Savo's Site


Last Updated: December 29, 2022
Status: Completed
Period: February 2019 - March 2019
Client: MIE346, Analog and Digital Electronics


In this class project I was tasked with a classmate to produce an Arduino-based oscilloscope for a PC for signals up 20kHz with an amplitude up to ±15V. The design was developed and prototyped incrementally to introduce new features and fulfil the obectives and constraints.


  • Must convert an either ±15V (1X) or ±1.5V (10X) input signal to a 0 to 5V output (to be read by the Arduino)
    • 1X and 10X input mode to be manually selected
  • Accept input via standard BNC connector
  • Must have a manually adjustable trigger level
  • Must have AC or DC coupling selection


  • Use only four opamps in the design (so only one quad op-amp IC is needed)


The importance of understanding of the prototyping process. By understanding how we were going to prototype and ultimately build our final design, we were able to tailor our designs to be easier to debug and assemble. For example, since we were using machined copper circuit boards (as opposed to printed ones) there were no plated through holes nor vias for signals. These had to be soldered by hand where needed. To avoid these operations I designed our boards to keep most connections on the “bottom” of the board where we would solder to, when a connection needed to be on the “top”, the trace would be terminated typically at the pin of some component rather than a via.

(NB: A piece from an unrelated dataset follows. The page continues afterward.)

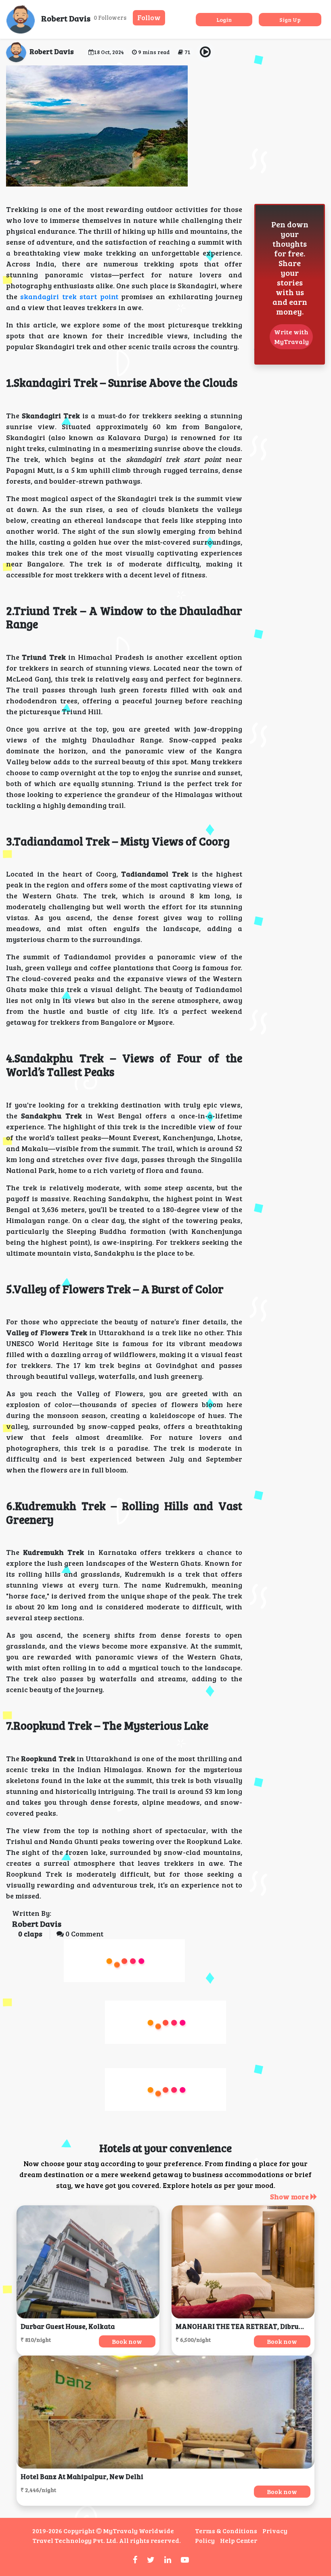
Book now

Bottom trace layout on a prototype board
The trace layout of one prototype board, all on one layer

Detailed Report

This was a semester long project I worked on with another student. We were presented a specification outlining the desired performance characteristics of our final design which was a hobbyist oscilloscope based around an Arduino Nano to convert an either ±15V or ±1.5V input signal to a 0 to 5V output to be read by the Arduino, complete with an adjustable trigger level and AC or DC coupling selection. In addition to creating a design that would condition the signal as required, we were tasked with documenting our progress and research in regular reports.

We began by researching existing circuits that achieved a something we needed and then combining these individual circuits and specifying parts to make proposed solutions. This began with schematics of our designs in SPICE software (PSPICE originally, then LTSPICE) and simulating them with different expected inputs and see if the outputs would be what was expected.

An exerpt from the reports
An exerpt from the report

My teammate and I then refined our designs and decided on our proposed design before moving to EAGLE to design a circuit board for a prototype of the proposed design. Knowing that these boards would not have through-plated holes I designed for assembly by keeping all traces on the solder side of the board for the prototype.

Once the boards were manufactured and we collected them along with our selected parts, it was our duty to assemble and test them using a function generator and an oscilloscope to verify our designs. Here are some photographs of the prototype.

Prototype board from the bottom
The prototype board from the top and bottom respectively

Our tests were successful, however I made the mistake of misreading a label when gathering components which led to one of the capacitors being three orders of magnitude too large (1uF instead of 1pF), which resulting in our low-pass filter cut-off frequency being 20Hz in tests instead of 20kHz. This being a human error, did not require us revising our design to correct.

The final stage of the project was to add the Arduino and ±15V power supplies for the op-amps to the board and design a 3D printed housing for the system. We used the suggested component values for the circuits except for the -15V supply where we adapted a -12V design to configure it to output -15V. Below is the section of our final report displaying the system in different configurations.

Views from report
A series of views from the report

This final design was also subjected to testing to verify its performance to the criteria specified at the start of the project. Our testing was partially limited by the equipment we had (namely the range being limited to ±10V on the function generators, preventing proper ±15V tests). Our results were not perfect, however we deemed them appropriate given the expected use of this ‘product’ being hobbyists on low frequency signals.